The False Self has many functions, described at great length earlier (see: "Malignant Self Love - Narcissism Revisited"). The two most important are:

1. It serves as a decoy, it "attracts the fire". It is a proxy for the True Self. It is tough and hard and can absorb any amount of pain, hurt and negative emotions without so much as flinching. By externalizing it, the child develops immunity to the indifference, manipulation, sadism, or exploitation - in short: to the abuse - inflicted on him by his parents (or by other primary objects in his life). It is a shell, protecting him, rendering him invisible and omnipotent at the same time.

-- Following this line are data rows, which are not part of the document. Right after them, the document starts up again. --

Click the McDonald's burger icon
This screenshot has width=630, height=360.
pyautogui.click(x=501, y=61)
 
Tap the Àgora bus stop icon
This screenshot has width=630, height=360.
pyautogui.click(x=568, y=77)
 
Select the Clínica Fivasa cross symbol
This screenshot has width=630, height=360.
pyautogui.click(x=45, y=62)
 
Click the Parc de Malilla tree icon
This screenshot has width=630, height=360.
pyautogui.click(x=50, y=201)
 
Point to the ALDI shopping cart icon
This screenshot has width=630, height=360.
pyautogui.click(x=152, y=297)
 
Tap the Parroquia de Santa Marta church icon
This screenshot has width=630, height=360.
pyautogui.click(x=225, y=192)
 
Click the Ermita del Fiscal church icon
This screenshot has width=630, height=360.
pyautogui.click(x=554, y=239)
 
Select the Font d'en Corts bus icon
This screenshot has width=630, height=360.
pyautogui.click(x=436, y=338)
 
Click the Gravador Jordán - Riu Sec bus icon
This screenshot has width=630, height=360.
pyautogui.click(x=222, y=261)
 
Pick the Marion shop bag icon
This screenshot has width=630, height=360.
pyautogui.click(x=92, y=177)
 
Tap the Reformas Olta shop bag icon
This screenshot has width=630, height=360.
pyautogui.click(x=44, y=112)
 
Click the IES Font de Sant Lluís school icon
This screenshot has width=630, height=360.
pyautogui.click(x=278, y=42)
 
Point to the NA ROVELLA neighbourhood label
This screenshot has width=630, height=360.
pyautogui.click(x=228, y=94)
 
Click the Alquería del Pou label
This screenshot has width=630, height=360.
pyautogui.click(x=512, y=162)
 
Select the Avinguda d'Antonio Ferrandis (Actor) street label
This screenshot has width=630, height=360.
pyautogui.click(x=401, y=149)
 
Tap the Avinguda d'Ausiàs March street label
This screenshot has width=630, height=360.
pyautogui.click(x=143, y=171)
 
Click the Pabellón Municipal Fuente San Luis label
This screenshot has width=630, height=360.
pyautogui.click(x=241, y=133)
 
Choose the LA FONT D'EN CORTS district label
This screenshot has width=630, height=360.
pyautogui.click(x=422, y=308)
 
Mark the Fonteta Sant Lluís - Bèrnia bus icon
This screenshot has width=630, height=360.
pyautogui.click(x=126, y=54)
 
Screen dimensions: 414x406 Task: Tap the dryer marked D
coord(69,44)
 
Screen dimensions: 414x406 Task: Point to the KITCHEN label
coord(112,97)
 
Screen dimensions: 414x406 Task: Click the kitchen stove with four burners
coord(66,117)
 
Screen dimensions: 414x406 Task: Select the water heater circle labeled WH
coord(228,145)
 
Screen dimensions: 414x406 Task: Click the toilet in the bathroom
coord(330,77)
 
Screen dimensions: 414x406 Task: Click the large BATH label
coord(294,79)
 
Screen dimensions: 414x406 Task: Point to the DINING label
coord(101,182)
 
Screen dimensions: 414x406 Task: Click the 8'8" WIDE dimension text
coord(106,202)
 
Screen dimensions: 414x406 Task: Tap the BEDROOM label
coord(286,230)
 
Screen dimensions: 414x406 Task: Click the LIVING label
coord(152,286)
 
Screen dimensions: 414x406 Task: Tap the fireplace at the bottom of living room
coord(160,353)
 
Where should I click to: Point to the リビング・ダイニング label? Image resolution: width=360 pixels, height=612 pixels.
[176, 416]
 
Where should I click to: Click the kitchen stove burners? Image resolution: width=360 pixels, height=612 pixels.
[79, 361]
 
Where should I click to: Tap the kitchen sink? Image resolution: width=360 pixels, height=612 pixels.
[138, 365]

2. The False Self is represented by the Narcissist to be his True Self. The Narcissist is saying, in effect: "I am not who you think that I am. I am someone else. I am that (False) Self. Therefore, I deserve a better, painless, more considerate treatment from the world". The False Self, thus, is a contraption intended to alter the attitude of the (human) environment towards the Narcissist.

These roles are crucial to survival and to the proper psychological functioning of the Narcissist. The False Self is by far more important to the Narcissist than his dilapidated, dysfunctional, True Self. As opposed to the neo-Freudians, I do not think that the two are part of a continuum. I do not think that healthy people have a "milder" case of False self which differs from its pathological equivalent by virtue of being more realistic and closer to the True Self. I do think that even healthy people have a mask (Guffman), a persona (Jung) which they CONSCIOUSLY present to the outside world. This is a far cry from the False Self which is mostly unconscious, depends on the maintenance of an image but is not synonymous with it and iscompulsive.

I think that the False Self is a reaction to pathological circumstances (maybe even a healthy reaction). But its dynamics make it predominate, devour the psyche and prey upon both the True Self and the efficient, flexible functioning of the personality.